The U.S. Court of Appeals for the Second Circuit (the “Appeals Court”) found that a Connecticut law regulating refund anticipation loans (“RALs”) is preempted for national banks and tax preparation firms or other third parties working with national banks to make RALs. Pacific Capital Bank v. Connecticut, 2d Cir., No. 06-4149-cv (Sept. 12, 2008). The Connecticut statute, Conn. Gen. Stat. § 42-480 (“RAL Statute”), was challenged by Pacific Capital Bank, N.A. (“Pacific Capital”), a California-based national bank having no offices in Connecticut. Pacific Capital made RALs to Connecticut residents largely through tax preparation firms located in the state. California law did not limit the interest rates on RALs and a typical Pacific Capital RAL had an annualized interest rate of approximately 115%.

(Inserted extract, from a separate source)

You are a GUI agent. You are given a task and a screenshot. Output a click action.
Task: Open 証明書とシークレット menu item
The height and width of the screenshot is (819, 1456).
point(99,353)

The RAL Statute regulates a RAL “facilitator,” a term excluding a national bank. A facilitator is subjected to a number of requirements with regard to RALs including limits on interest that may be charged, disclosures to borrowers, and limits on where RALs may be made. In 2005, the Connecticut Attorney General issued an opinion letter stating that the provisions of the RAL Statute are not applicable to national banks, but are not preempted for loans made by a national bank through a facilitator.

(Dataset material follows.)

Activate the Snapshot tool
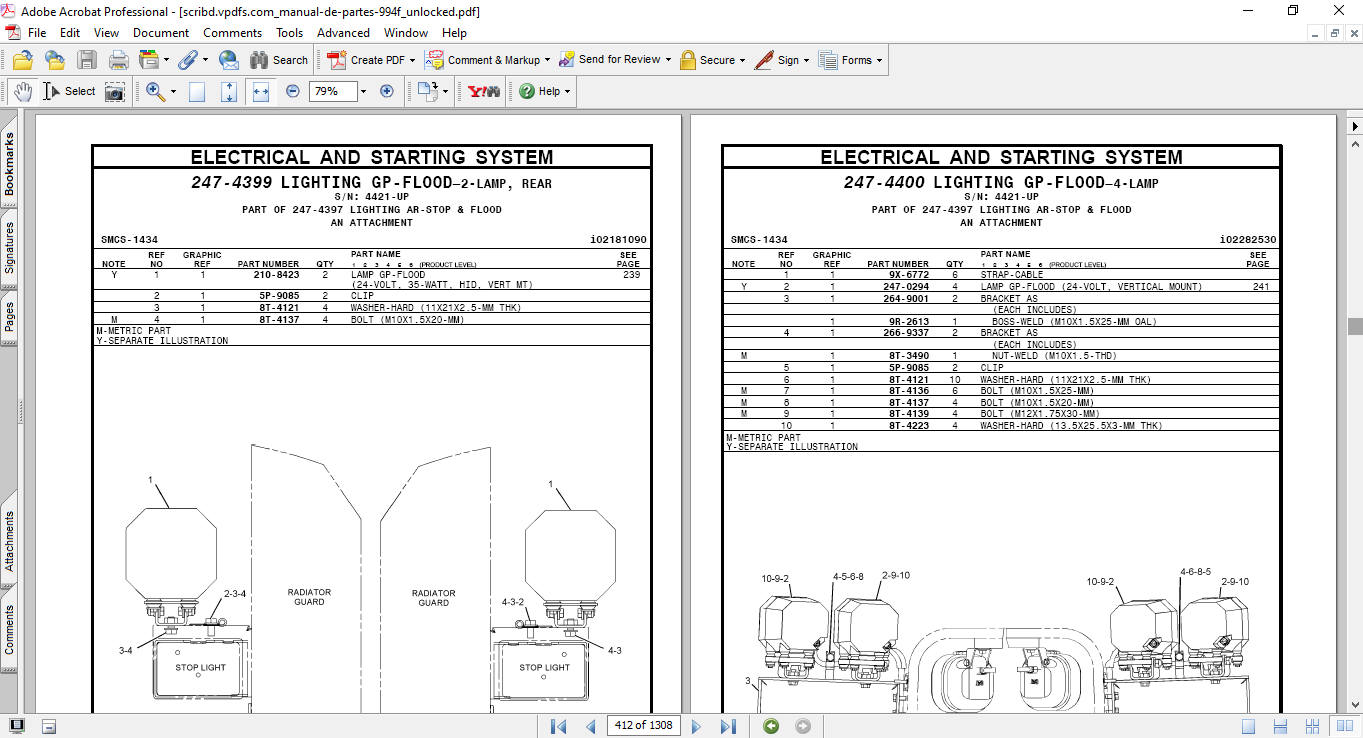Screen dimensions: 1363x738 point(115,91)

Pacific Capital challenged the RAL Statute on the grounds that the law impairs the ability of a national bank to make loans by placing an effective ceiling on interest that may be charged. The district court found that the RAL Statute was preempted for national banks and their third party facilitators with respect to limitations on the place where a RAL may be made. The district court also found that the interest limit must be altered to allow national banks to make loans, including through their third party facilitators, at interest rates otherwise permitted.The State of Connecticut appealed as to (1) Pacific Capital’s standing to challenge the RAL Statute and (2) the lower court ruling that the National Bank Act can preempt a state statute that regulates only non-banks and interpreting part of the RAL Statute as inapplicable to facilitators assisting national banks. The Appeals Court found that Pacific Capital had standing to challenge the law because an indirect injury is sufficient to meet the standing requirement. Finding that the RAL Statute was in irreconcilable conflict with federal law, the Appeals Court, citing the 2007 Watters decision by the U.S. Supreme Court, found the RAL Statute preempted for national banks and the facilitators working with national banks. The Appeals Court noted that “[i]f a state statute subjects non-bank entities to punishment for acting as agents for national banks with respect to [a] particular [National Bank Act]-authorized activity and thereby significantly interferes with national banks’ ability to carry on that activity, the state statute does not escape preemption on the theory that, on its face, it regulates only non-bank entities.”